Laura frowned, setting her chin into a pout. She glanced at Jessie and scampered off in the direction of the front door. Jessie heard the front screen door bang. Michelle chuckled.
“Nice meeting you,” Jessie lied. Michelle merely gestured with her cigarette. Jessie pushed her way out the front door. Laura was already in the car, buckled in. Jessie got into the driver’s seat and started down the block. At the end of the street, Jessie stepped on the brake and turned to Laura. “You okay?”
Laura shrugged. “Mom’s a kick, huh?”
Yeah,
Jessie thought, slipping the car back into gear.
They drove straight to Mrs.
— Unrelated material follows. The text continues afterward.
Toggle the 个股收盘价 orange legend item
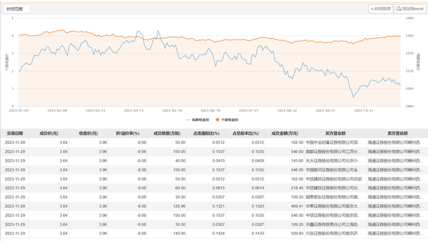[x=227, y=120]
Robinette’s house and parked in the gravel driveway.
Andy and Betty were sitting on the porch. Apparently the sink leak hadn’t been too serious.
“Wait here, sweetie,” Jessie said to Laura. She slammed the door.
“It’s fair time,” Andy called, but his smile diminished as Jessie approached them.
“We need to call the police,” Jessie said to Betty.
Betty didn’t even flinch. Her face settled into a grimace. “I take it you met Michelle?”
“The woman’s stoned out of her mind.” Betty shook her head sadly.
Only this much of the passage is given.